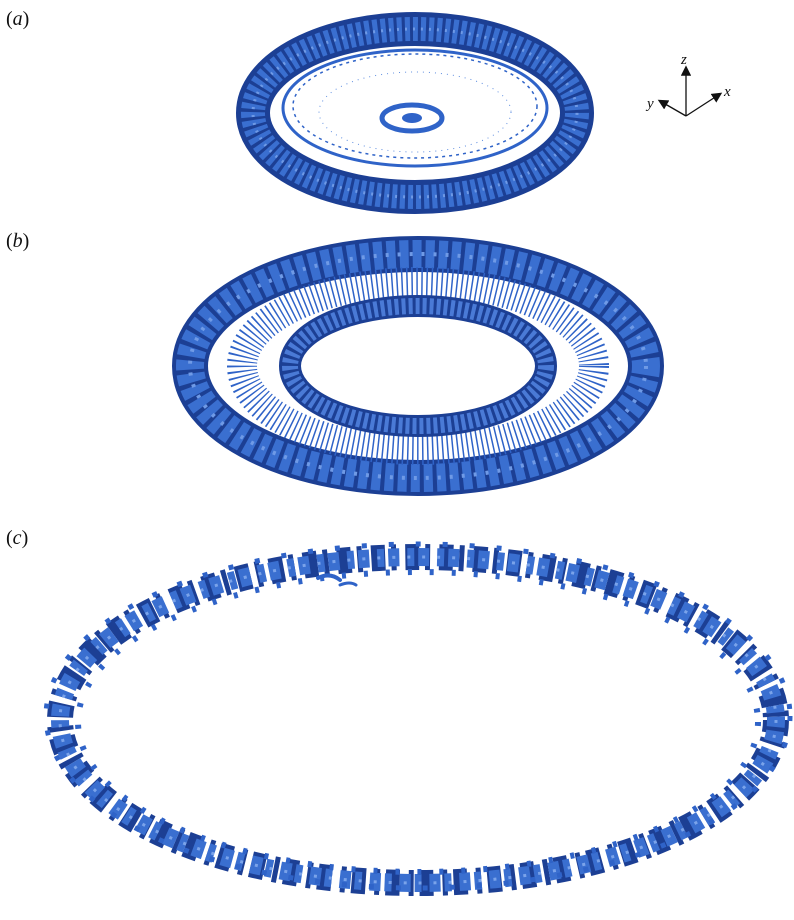  I want to click on ring-a-outer-highlight, so click(415, 113).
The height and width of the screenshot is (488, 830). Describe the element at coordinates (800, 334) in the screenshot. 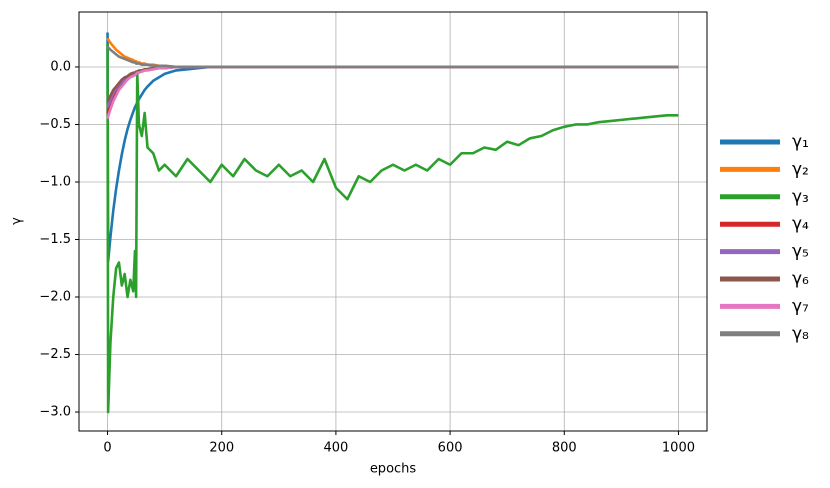

I see `legend-label: γ₈` at that location.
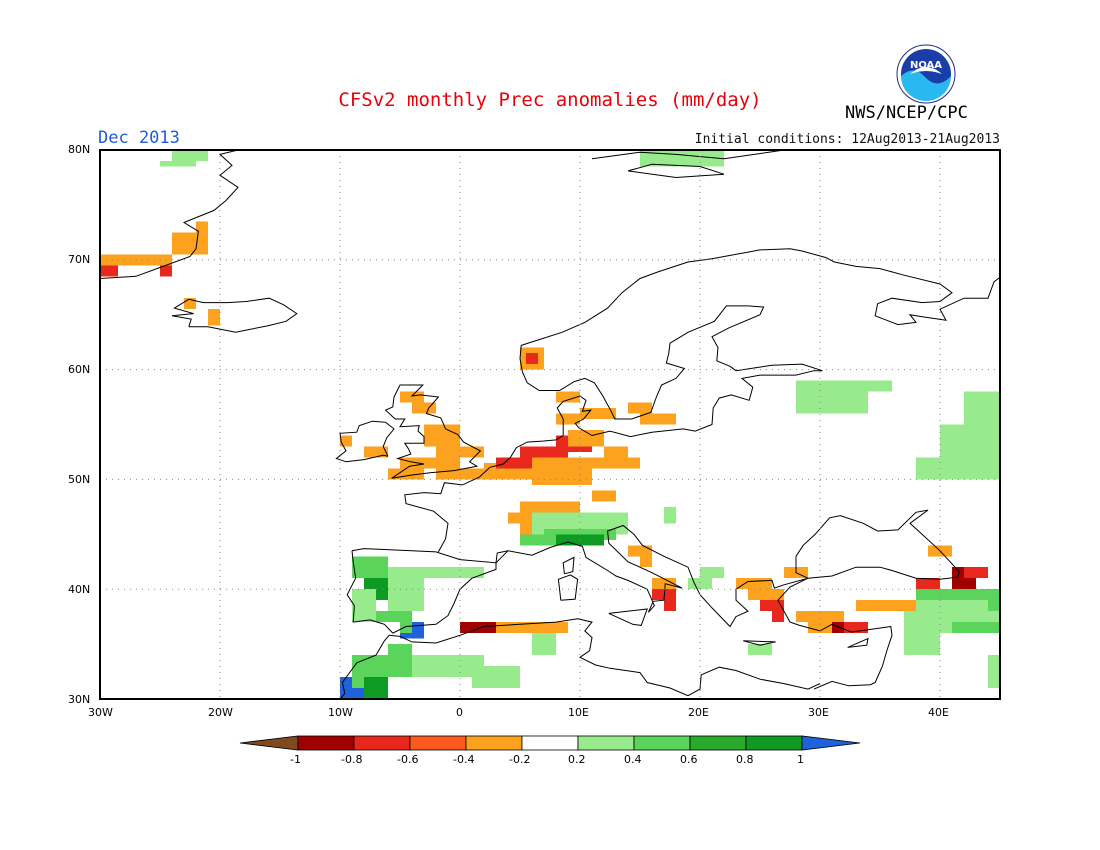  What do you see at coordinates (352, 760) in the screenshot?
I see `colorbar-tick--0.8: -0.8` at bounding box center [352, 760].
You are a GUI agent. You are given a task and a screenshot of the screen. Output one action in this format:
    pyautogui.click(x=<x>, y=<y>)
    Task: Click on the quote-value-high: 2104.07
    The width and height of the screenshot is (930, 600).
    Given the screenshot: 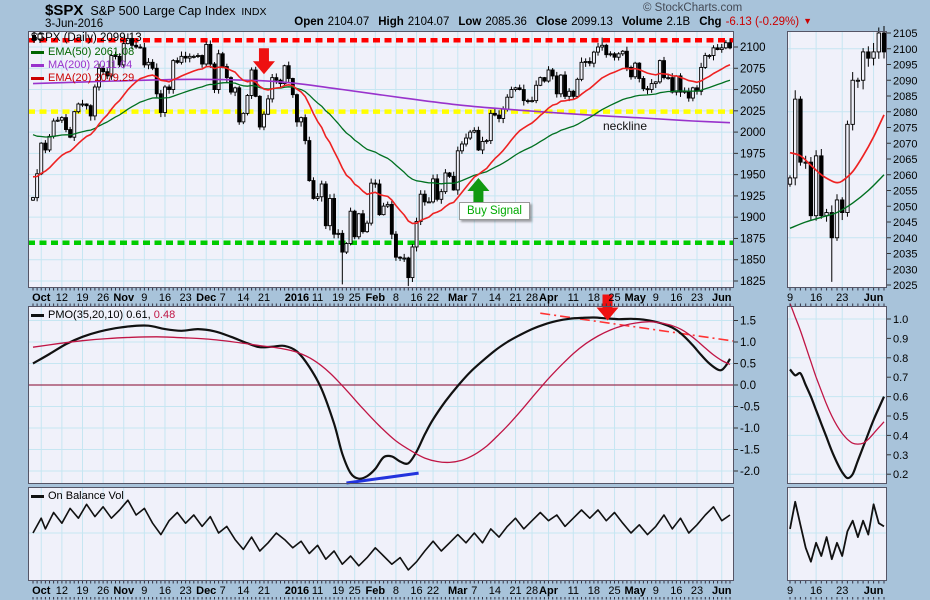 What is the action you would take?
    pyautogui.click(x=428, y=22)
--
> _THE TASK_:
Duplicate the material from the line containing "The height and" down to the line containing "What do you", both included, and omit the pictures.

> _ANSWER TO THIS EXERCISE_:
The height and width of the screenshot is (488, 830). Describe the element at coordinates (800, 334) in the screenshot. 

I see `legend-label: γ₈` at that location.
  What do you see at coordinates (352, 760) in the screenshot?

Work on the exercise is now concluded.